BEGIN Information provided

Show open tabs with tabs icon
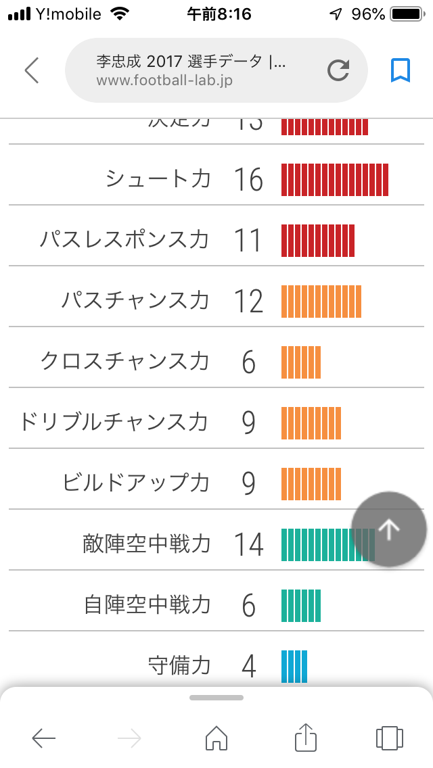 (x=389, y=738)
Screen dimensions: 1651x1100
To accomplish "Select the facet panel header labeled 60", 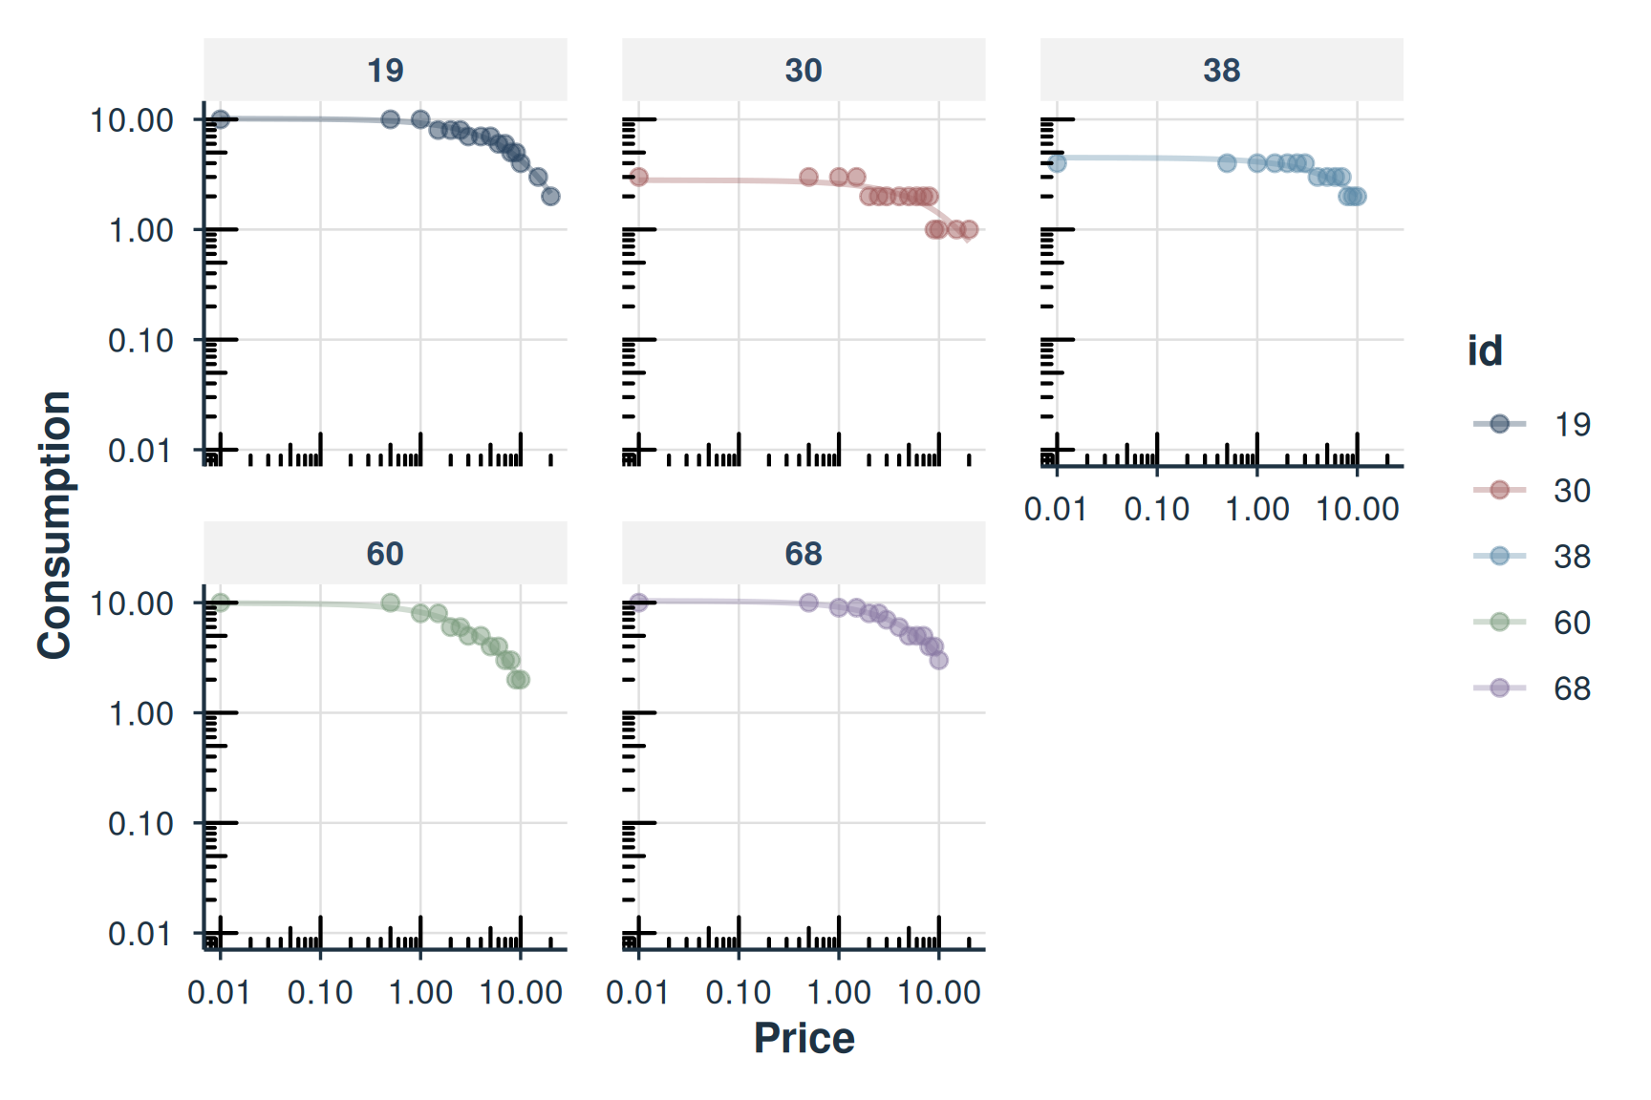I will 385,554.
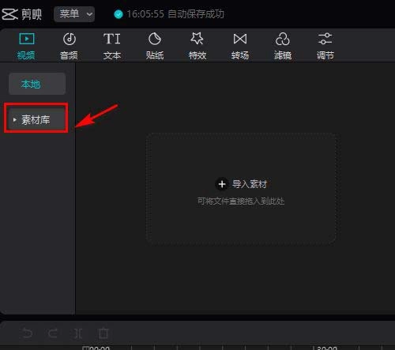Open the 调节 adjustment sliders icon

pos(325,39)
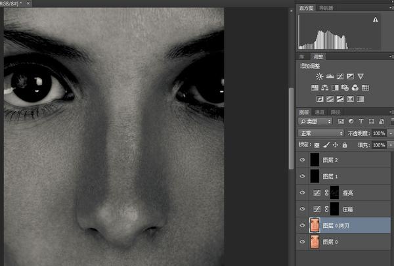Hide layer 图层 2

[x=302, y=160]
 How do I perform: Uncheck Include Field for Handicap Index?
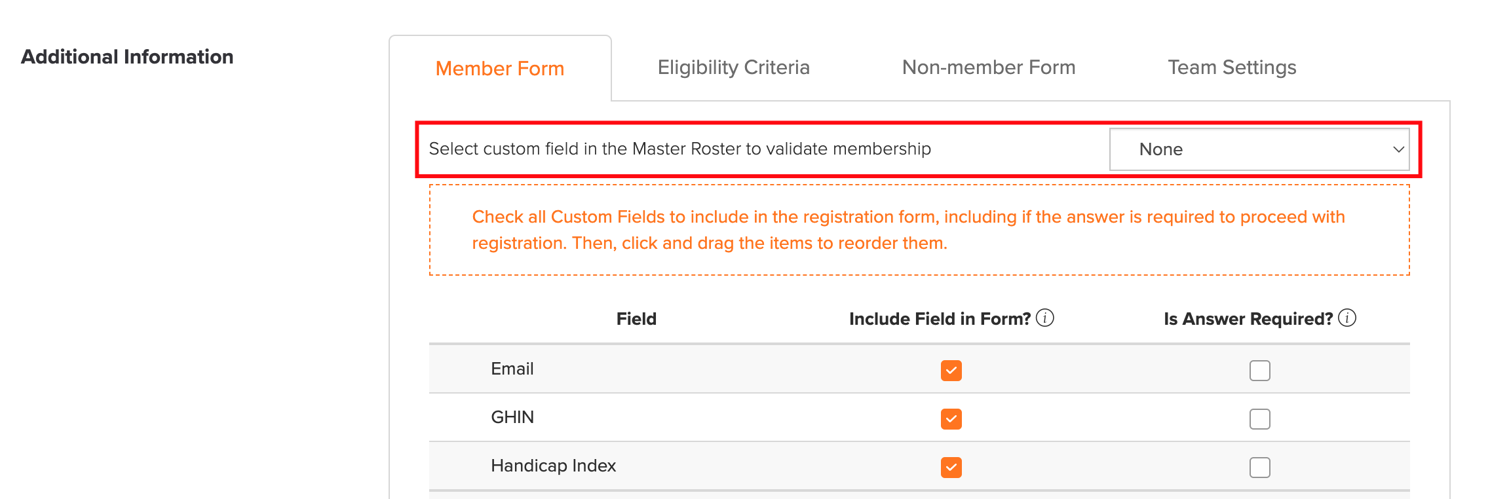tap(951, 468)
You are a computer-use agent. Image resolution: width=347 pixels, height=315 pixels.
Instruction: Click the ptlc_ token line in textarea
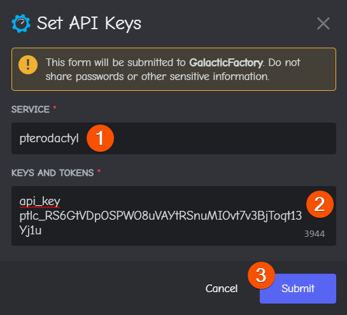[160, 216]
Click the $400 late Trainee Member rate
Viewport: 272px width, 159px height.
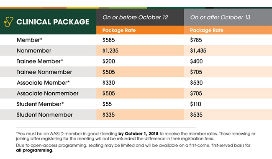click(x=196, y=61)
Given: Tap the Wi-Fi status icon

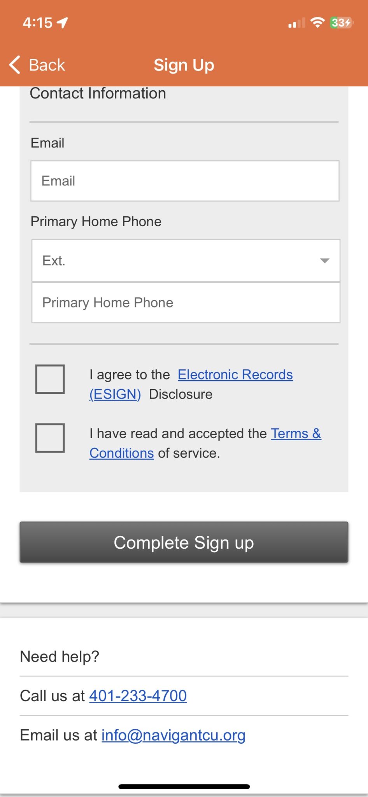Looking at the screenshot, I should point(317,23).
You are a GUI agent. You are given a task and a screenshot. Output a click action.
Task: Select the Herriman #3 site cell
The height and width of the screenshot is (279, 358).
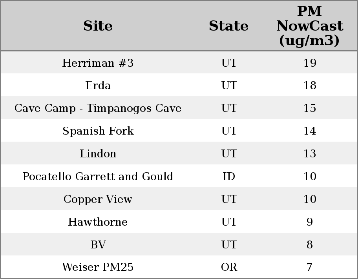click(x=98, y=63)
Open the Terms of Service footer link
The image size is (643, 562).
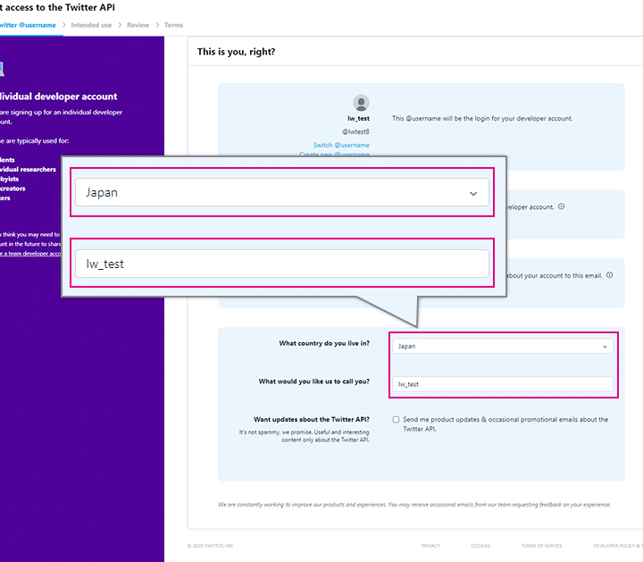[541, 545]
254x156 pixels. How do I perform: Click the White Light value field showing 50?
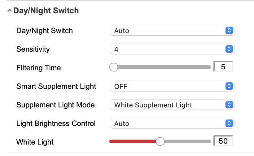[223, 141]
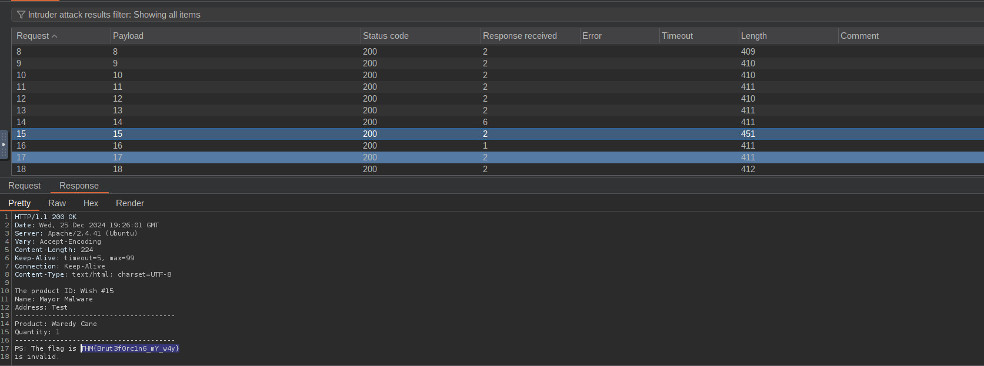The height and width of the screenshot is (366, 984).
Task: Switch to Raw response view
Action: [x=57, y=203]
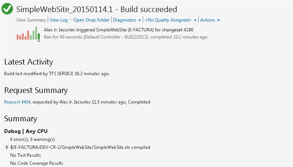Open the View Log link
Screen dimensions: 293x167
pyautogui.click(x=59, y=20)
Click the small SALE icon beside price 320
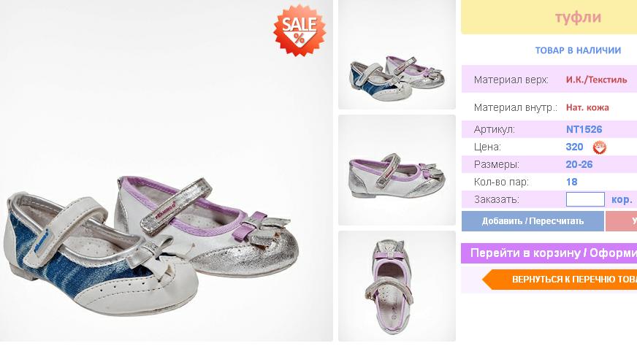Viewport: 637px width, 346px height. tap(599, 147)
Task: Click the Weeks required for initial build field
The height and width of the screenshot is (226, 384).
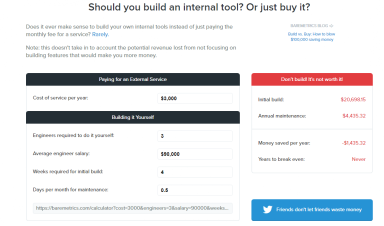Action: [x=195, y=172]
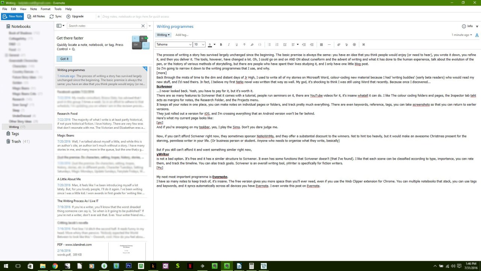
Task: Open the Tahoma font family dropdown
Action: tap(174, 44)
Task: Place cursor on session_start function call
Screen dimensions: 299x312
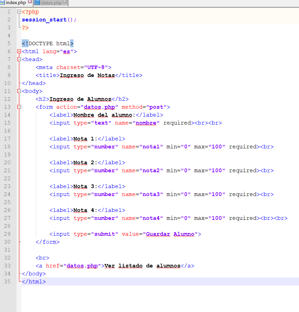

END Information provided

Exercise aim: Beginning with the line that has "Task: Place cursor", repeat each remaining line of the data above word for word, keeping pictures out.

Reply to the exercise:
Task: Place cursor on session_start function call
Screen dimensions: 299x312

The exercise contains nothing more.